Ces films sont des sortes de trains fantôme dans lesquels les protagonistes passent armés de leurs appareils photo. Une forme de distance se crée alors entre la photographe et son sujet, elle n'est pas là pour prendre parti, elle est extérieur à toute considération politique, elle n'est là "que" pour informer, mais dans une définition de l'information très réductrice. La photo d'un charnier dans un train en Pologne, la photo d'indépendantistes armés en Corse ou encore celle d'un pendu dans un hangar aux US peuvent en effet provoquer des réactions, mais quelles résonnance peuvent elles trouver si ces évènements historiques ne sont pas replacés dans leur contexte ? Dit autrement : montrer le désespoir d'une jeune fille affamée dans un camp de la mort est en effet important, mais puisque la photographe ne fait que passer au milieu de ces horreurs, elle n'a aucun discours à tenir sur les structures ayant permis à ces exactions d'advenir, elle ne dit rien de la déshumanisation, rien du fascisme, rien des dynamiques de pouvoir propre à ce système.

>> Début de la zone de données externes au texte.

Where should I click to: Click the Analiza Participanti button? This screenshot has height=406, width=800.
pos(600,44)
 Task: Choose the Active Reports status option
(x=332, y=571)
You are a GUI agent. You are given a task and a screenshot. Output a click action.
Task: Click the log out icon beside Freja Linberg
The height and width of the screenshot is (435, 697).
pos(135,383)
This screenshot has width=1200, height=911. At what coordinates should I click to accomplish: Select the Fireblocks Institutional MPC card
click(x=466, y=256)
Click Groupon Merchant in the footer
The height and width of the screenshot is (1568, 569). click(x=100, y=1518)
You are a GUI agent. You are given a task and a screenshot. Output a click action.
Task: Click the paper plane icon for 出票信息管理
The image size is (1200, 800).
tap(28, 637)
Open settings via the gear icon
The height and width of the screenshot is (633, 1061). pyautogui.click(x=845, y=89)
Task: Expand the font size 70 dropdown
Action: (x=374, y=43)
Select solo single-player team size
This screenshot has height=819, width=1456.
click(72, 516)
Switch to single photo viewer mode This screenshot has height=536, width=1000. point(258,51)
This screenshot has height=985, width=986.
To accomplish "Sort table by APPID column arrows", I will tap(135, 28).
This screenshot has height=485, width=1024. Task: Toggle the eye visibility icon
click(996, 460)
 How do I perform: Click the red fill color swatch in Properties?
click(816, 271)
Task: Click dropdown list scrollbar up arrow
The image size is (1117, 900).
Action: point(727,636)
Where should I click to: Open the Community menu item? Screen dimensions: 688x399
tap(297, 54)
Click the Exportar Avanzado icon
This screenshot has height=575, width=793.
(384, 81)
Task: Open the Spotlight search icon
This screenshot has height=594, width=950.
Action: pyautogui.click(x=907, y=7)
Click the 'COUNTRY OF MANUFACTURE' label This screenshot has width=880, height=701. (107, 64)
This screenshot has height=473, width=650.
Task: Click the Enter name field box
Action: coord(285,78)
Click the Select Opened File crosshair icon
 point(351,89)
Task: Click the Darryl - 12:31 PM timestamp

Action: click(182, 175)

En résulte que cette distance entre la photographe et son sujet se retrouve doublée puisque le spectateur à un œil extérieur sur la trajectoire d'une photographe ayant elle-même un œil extérieur sur les faits. Laisser cette distance se creuser, c'est prendre le risque de donner aux spectateurs la possibilité de prendre ces faits historiques comme des évènements lointains, des folies meurtrières trop graves pour être comprises, trop extrêmes pour être reproduites.
Reste donc un joli travail sur la reproduction des photos qui pourra ravir les profs d'histoire au collège.